It seems you have two important steps. First you need to fetch data from the database. Then you need to map the data to the response model. If mapping data is indeed an important step, then it's best to make it clear and visible in the top level method.

Something like

public SomeResponse someServiceMethod(SomeRequest request) {
    SomeEntity entity = repository.fetchSomeEntity(request.getId());
    SomeResponse response = responseMapper.map(entity);
    return response;    
}

would be nice and easy to read. You could write that as a one-liner too, but I'd prefer very short and simple lines here. You want to express the order of actions as clearly as possible.

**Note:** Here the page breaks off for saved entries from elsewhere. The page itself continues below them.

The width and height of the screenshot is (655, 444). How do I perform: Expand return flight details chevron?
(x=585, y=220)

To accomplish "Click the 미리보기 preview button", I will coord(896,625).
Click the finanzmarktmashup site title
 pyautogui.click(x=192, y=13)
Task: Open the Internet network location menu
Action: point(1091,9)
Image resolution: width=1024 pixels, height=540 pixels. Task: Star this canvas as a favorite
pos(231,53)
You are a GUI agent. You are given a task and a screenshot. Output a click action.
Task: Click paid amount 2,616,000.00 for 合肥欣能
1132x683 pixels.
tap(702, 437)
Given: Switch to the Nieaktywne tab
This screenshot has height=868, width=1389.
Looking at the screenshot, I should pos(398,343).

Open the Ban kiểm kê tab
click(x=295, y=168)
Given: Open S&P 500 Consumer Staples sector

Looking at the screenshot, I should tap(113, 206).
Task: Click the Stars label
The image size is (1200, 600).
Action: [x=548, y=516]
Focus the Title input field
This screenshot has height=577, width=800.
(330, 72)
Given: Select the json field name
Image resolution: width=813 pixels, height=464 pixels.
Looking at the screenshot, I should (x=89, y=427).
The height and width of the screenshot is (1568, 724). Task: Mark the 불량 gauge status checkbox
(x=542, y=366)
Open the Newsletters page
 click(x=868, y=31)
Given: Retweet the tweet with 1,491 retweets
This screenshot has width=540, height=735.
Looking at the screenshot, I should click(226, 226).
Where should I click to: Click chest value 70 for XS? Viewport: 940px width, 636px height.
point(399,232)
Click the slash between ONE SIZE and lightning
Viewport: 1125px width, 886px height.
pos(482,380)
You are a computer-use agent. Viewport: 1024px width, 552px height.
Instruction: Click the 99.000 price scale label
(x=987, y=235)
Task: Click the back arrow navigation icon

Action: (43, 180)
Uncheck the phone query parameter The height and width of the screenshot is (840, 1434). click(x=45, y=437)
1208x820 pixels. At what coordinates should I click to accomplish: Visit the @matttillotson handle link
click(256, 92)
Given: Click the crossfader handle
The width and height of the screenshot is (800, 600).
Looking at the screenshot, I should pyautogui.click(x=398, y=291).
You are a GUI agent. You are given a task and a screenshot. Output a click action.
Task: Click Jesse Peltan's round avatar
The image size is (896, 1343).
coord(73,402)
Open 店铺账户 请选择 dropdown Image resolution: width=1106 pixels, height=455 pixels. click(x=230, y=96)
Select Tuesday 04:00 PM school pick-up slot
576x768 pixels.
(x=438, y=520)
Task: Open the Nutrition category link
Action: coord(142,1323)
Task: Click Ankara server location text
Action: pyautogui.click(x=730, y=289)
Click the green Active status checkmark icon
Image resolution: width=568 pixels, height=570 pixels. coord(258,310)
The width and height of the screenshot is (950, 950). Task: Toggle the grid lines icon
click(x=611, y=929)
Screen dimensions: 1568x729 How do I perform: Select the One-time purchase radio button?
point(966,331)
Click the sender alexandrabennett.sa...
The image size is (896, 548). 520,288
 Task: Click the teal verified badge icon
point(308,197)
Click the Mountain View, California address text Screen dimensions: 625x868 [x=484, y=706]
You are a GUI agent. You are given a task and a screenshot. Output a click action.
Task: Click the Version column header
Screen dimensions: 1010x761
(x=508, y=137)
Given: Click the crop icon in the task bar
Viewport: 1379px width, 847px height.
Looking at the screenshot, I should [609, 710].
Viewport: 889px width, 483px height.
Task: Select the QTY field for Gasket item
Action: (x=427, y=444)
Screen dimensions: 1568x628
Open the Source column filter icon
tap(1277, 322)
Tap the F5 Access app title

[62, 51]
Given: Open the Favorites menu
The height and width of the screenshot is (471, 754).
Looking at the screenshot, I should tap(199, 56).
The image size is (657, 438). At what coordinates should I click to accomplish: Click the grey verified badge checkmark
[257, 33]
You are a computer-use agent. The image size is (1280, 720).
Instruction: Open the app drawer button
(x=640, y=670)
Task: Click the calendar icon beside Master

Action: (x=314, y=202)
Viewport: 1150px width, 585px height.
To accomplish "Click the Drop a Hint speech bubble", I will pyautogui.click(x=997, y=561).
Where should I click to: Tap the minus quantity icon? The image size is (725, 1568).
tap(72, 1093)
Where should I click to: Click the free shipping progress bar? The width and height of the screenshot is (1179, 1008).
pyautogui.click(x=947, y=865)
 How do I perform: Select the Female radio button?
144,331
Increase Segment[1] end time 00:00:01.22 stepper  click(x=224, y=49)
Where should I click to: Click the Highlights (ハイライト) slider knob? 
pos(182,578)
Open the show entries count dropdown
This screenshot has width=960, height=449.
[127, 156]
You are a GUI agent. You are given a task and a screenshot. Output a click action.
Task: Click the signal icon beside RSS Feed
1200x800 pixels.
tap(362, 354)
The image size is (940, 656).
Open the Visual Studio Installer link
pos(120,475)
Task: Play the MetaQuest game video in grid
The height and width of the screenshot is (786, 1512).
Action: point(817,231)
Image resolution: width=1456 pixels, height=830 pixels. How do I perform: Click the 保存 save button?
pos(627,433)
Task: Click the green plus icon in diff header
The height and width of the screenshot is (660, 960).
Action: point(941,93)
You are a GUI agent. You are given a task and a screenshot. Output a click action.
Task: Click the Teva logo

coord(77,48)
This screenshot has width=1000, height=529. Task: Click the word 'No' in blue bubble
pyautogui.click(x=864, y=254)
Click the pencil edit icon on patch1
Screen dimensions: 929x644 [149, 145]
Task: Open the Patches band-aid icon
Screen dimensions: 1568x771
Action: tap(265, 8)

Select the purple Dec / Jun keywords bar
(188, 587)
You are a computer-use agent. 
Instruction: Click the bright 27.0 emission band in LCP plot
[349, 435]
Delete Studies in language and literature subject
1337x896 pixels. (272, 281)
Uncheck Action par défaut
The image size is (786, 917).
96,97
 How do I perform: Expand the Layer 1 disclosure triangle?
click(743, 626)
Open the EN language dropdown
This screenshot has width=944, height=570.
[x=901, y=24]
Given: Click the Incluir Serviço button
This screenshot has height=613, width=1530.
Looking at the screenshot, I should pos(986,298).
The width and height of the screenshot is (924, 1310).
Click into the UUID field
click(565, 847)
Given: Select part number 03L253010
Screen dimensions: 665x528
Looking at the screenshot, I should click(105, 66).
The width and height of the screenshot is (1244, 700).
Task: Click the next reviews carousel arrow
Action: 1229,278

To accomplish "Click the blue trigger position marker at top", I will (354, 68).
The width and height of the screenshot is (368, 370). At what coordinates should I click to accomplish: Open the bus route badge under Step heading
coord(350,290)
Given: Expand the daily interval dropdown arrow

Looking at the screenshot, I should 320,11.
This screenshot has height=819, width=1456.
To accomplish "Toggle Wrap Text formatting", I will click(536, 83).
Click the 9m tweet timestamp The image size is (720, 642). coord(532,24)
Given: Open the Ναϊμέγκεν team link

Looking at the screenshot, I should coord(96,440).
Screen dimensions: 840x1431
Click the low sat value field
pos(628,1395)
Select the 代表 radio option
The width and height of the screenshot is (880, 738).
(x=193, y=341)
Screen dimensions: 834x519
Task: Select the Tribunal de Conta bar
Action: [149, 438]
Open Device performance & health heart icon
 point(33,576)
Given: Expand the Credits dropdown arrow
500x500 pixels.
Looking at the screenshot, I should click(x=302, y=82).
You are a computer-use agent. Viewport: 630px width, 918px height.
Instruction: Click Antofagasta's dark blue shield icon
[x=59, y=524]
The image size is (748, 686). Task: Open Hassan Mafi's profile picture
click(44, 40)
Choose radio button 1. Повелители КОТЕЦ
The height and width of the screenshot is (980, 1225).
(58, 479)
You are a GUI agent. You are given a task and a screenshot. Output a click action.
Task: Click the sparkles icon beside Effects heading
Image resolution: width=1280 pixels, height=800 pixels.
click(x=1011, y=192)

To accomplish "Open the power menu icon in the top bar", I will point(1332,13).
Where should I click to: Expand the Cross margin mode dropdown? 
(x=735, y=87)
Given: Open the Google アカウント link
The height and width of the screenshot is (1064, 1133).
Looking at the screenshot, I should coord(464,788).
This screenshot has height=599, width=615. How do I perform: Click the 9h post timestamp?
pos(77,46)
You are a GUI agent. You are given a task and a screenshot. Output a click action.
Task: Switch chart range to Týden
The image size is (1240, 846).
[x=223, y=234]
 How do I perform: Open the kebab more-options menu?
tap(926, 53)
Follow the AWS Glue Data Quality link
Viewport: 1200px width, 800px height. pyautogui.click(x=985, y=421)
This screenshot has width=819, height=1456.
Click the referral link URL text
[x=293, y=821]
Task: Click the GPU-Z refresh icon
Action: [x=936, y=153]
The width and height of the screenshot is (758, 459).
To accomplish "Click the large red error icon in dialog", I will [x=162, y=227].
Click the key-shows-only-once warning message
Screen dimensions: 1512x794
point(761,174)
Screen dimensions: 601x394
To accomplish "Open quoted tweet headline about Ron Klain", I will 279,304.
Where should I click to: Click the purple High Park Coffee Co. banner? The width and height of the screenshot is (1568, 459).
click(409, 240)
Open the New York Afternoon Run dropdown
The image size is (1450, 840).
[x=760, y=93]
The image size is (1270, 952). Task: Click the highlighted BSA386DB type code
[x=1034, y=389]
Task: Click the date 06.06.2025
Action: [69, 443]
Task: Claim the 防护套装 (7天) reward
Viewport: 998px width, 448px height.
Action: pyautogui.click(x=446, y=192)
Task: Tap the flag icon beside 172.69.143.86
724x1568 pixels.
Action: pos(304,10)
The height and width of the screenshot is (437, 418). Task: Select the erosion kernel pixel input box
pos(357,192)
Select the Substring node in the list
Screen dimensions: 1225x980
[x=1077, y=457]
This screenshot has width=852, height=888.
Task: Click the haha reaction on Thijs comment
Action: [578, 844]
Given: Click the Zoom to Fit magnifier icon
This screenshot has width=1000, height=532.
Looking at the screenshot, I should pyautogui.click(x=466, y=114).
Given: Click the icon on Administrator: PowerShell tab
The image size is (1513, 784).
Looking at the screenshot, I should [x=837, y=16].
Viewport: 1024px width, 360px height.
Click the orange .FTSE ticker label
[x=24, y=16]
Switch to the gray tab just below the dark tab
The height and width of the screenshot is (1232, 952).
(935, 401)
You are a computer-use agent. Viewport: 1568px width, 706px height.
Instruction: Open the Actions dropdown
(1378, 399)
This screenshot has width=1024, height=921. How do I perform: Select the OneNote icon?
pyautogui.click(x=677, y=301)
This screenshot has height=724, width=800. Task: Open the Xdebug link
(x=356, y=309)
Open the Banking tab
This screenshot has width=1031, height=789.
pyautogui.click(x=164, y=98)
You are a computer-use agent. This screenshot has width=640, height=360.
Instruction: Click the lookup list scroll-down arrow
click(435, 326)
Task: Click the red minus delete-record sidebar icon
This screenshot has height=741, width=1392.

If you have to process a complex request, then you could have a requestMapper as well:

public SomeResponse someServiceMethod(SomeRequest request) {
    SomeQueryParam param = requestMapper.map(request);
    SomeEntity entity = repository.fetchSomeEntity(param);
    SomeResponse response = responseMapper.map(entity);
    return response;    
}

If you have some methods that need complex processing before mapping results to the response model, you could make that clear as well:

public SomeResponse someServiceMethod(SomeRequest request) {
    SomeEntity entity = repository.fetchSomeEntity(request.getId());
    SomeResult result = someComplexCaseHandler.process(entity);
    SomeResponse response = responseMapper.map(result);
    return response;    
}

I'd avoid trying to build a rich model of business objects with complex behavior and dependencies inside such service unless there's a lot of complex business logic to handle. If it's mostly just about handling requests, accessing a database and converting data back and forth, then make it as clear and simple as possible right from the top level. Hide details but do not hide important steps. Use object orientation as a tool, not as a goal.